Lirizm Dolu Satırlar
Siyahi bir düş,
ön dişleri dökük lanet bir sürtük...
Ve umut kalabalık bir caddede sigarasını tüttüren kadınların ayaklarının altına saklanmış...
Sevdiği kadın tarafından hatırlanmadığı için gururunu alnının çatısından vuran adamlar,
Erkeği tarafından terkedildiği için haysiyetiyle poker oynayan kadınlar...
Ve infazsız ölüme tabi tutulmuş gayrimeşru ceninler...
Aşka tam bir ironiyle bitirilen ilişkiler,
İçmekten geberen adamlar,yenilmeye doymayan kadınlar...
Ve sokak lambalarının altında ölümle kol kola dolaşan çocuklar...
Tüm bu kahrolası keder senfonileriyle,sen doğuyorsun bir gün,kurduğum hayallerde.
Kalbin en toy yerine gizlenmiş enkaz yığınları cafcaflı bir villaya dönüşüveriyor.

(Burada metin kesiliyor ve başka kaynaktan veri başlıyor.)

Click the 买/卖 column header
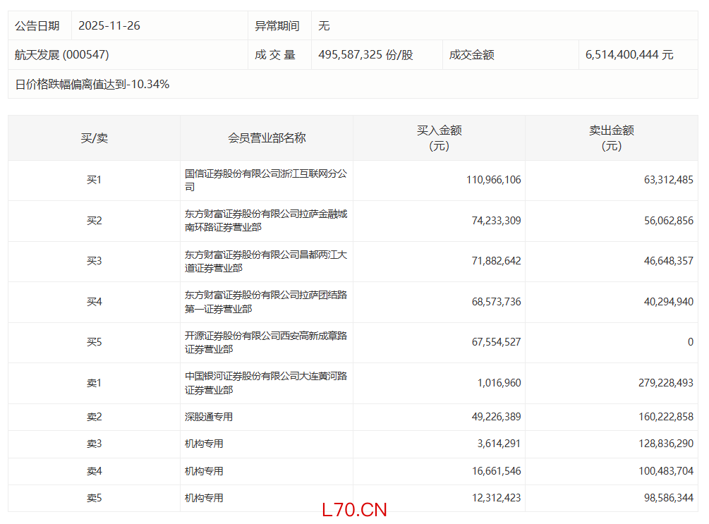 (x=94, y=138)
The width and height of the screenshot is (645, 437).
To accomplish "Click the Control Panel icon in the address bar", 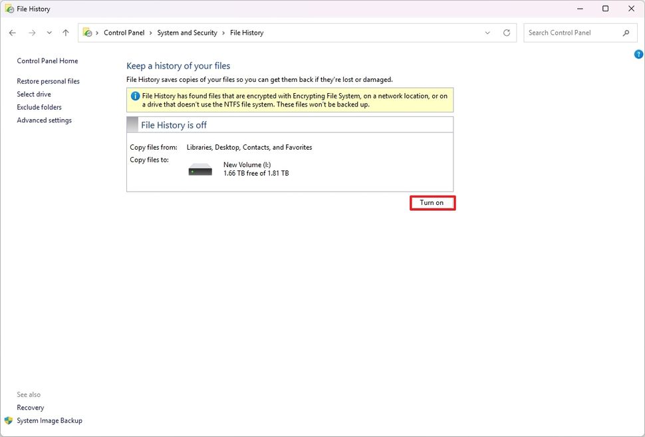I will (x=86, y=32).
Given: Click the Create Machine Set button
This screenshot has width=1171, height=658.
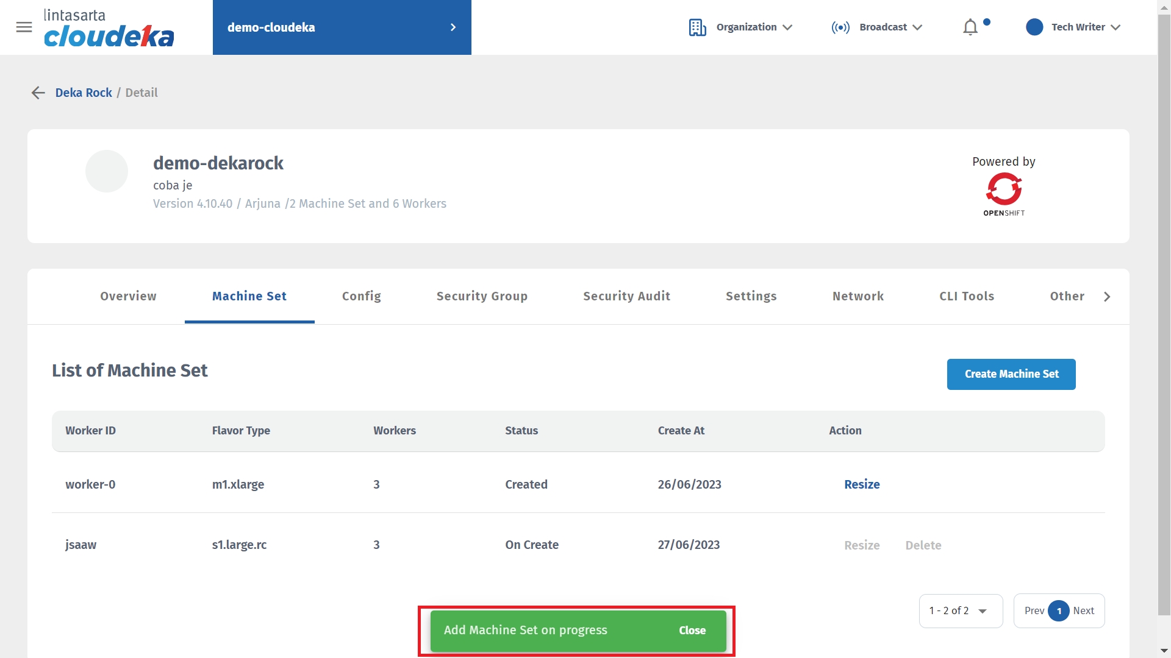Looking at the screenshot, I should pyautogui.click(x=1011, y=374).

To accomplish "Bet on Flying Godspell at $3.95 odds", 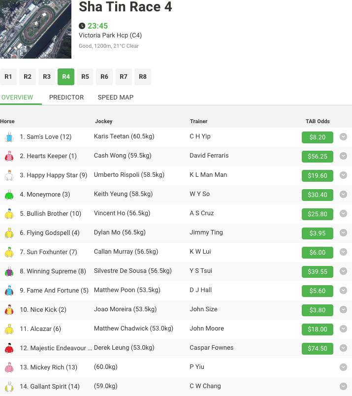I will coord(317,233).
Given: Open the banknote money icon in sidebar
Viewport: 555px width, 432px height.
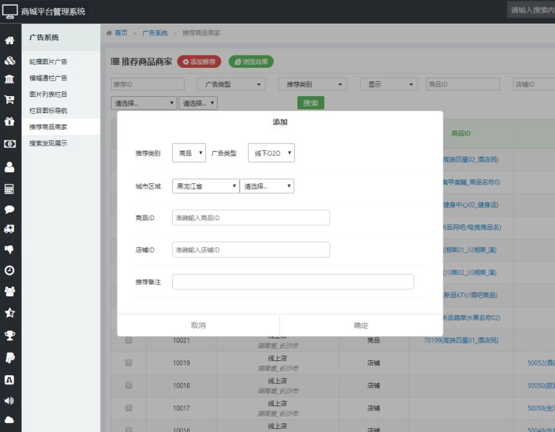Looking at the screenshot, I should coord(9,143).
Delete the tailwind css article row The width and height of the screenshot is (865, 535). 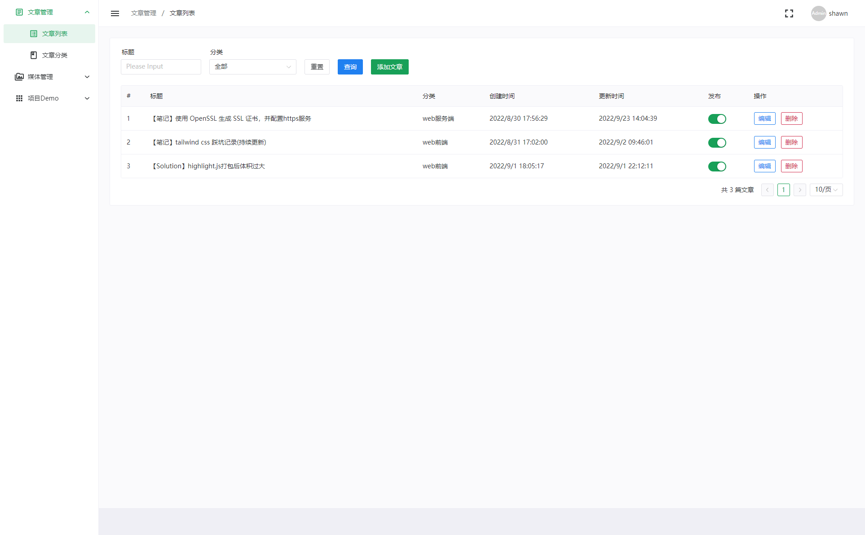coord(791,142)
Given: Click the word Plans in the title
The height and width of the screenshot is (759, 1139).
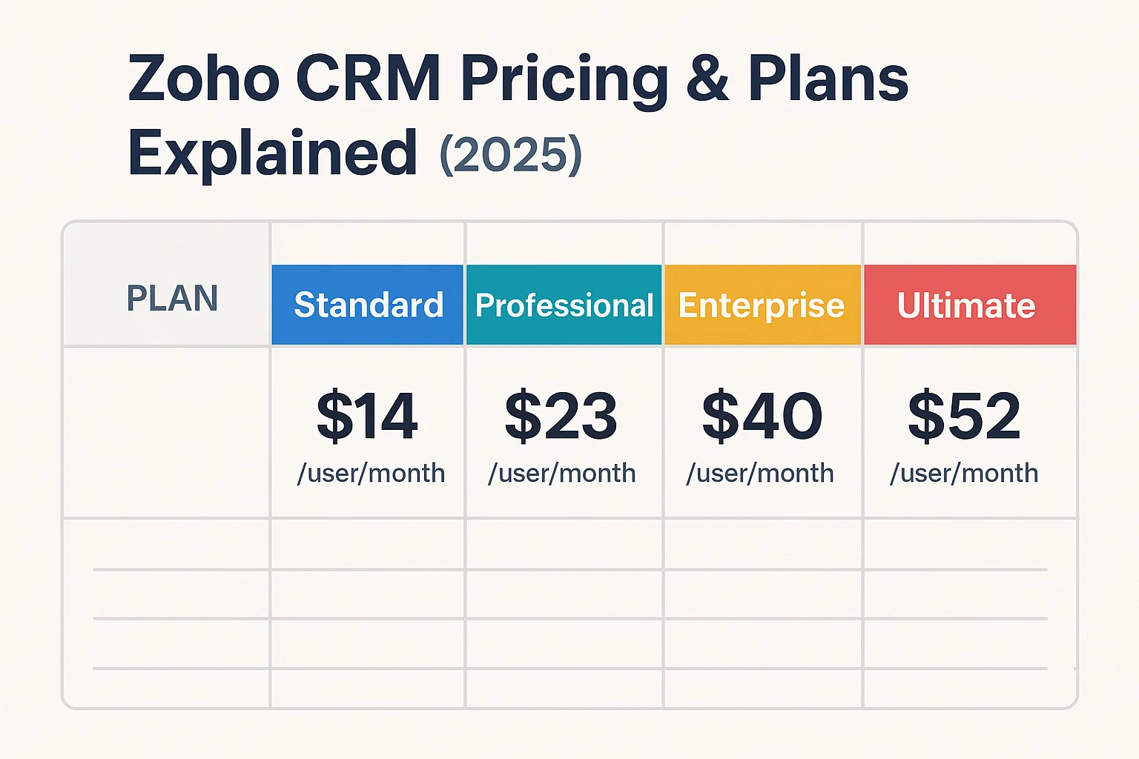Looking at the screenshot, I should pos(828,79).
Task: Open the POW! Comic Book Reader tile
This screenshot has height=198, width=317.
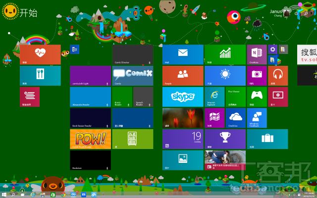Action: (90, 139)

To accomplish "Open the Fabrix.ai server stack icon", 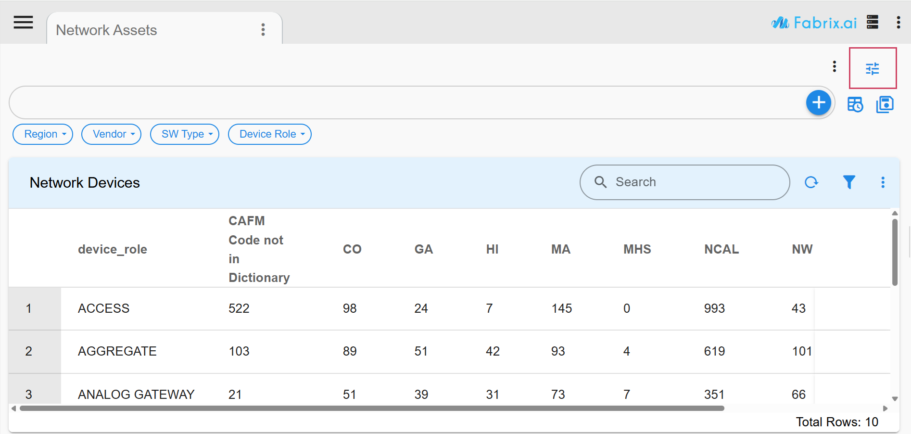I will click(873, 22).
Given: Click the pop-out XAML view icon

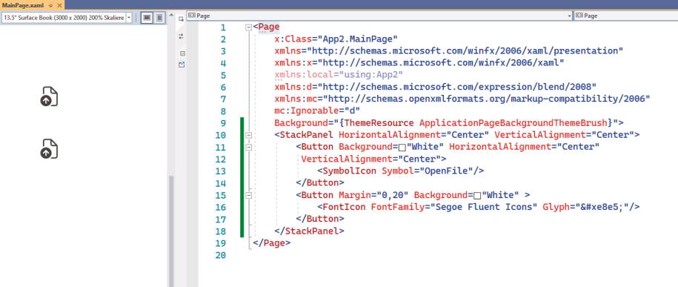Looking at the screenshot, I should [182, 65].
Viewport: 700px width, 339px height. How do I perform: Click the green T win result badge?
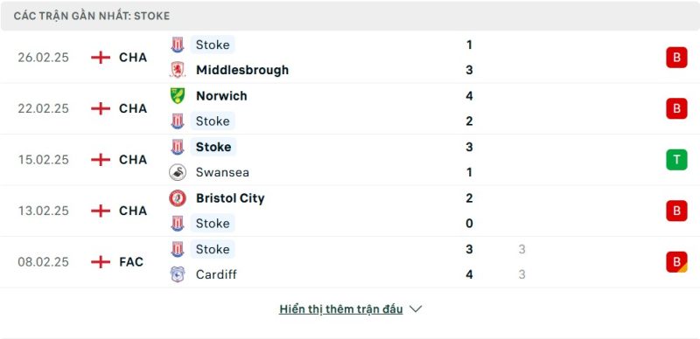coord(676,160)
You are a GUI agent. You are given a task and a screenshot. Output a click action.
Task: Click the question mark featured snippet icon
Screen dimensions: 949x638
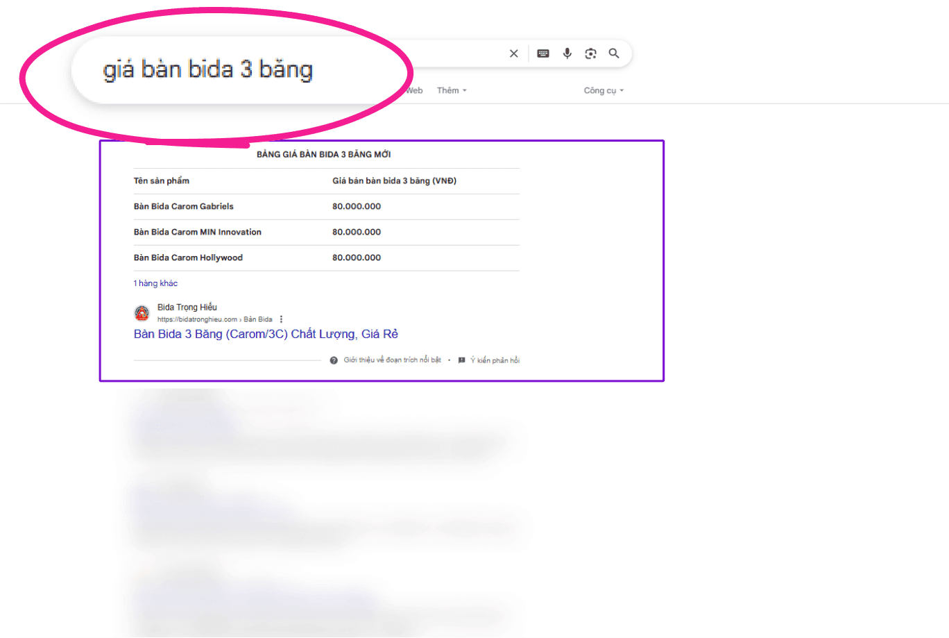pos(334,360)
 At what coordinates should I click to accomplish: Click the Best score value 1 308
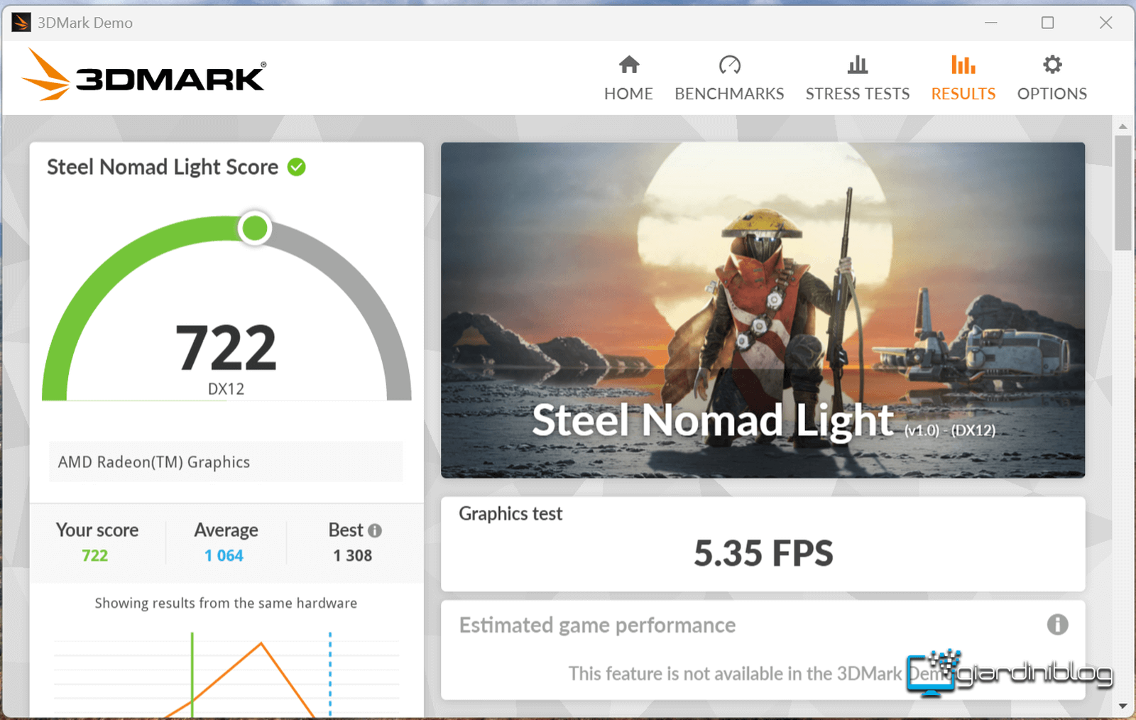pyautogui.click(x=353, y=555)
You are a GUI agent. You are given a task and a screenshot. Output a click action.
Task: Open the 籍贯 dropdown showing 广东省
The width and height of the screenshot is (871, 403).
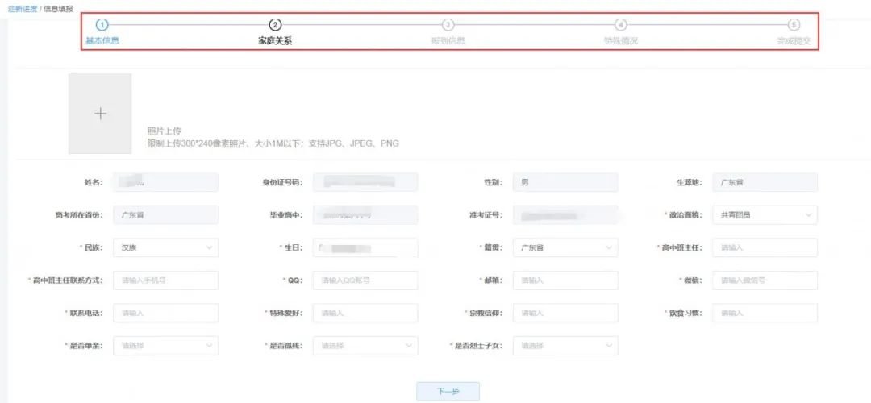click(565, 247)
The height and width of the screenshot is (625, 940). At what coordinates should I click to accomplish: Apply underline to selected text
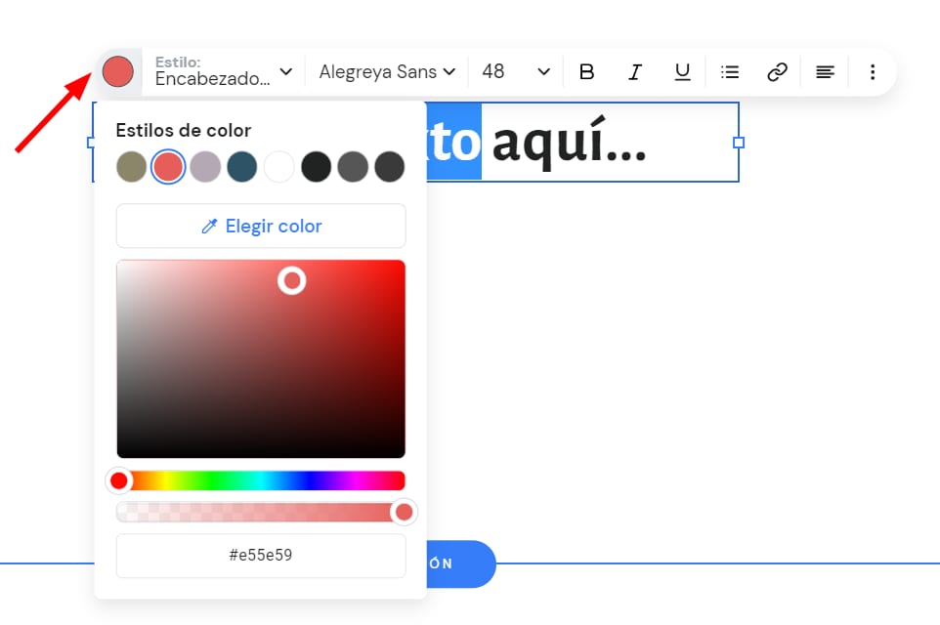click(682, 71)
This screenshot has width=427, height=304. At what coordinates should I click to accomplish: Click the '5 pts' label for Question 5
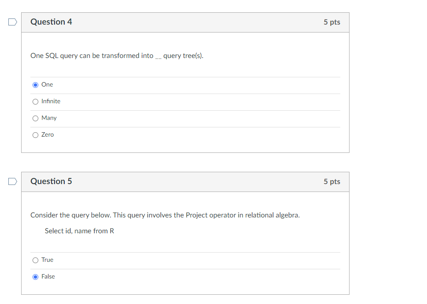331,181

Yorgunluktan dibe batmış ne kadar gemileri varsa gönül limanımın hepsi gün yüze çıkıveriyor.
Sonra bir gün sen gülüyorsun.
Tanrı,yakalayabildiği her meleği asıyor kanatlarından.
İnsanoğlu ölümsüzlüğü bulduk diyerek,alkış tutuyor geçtiğin yollardan.
Ben kırgın bir şiirin en acımasız yerlerinde senin adını kalkan yapıyorum.
Senin sesinle hayata tutunuyorum.
İşte sırf bu yüzden,
Elimi göğe her yükseltişimde
O,iyi ki doğmuş diyorum.
O,iyi ki var diyorum.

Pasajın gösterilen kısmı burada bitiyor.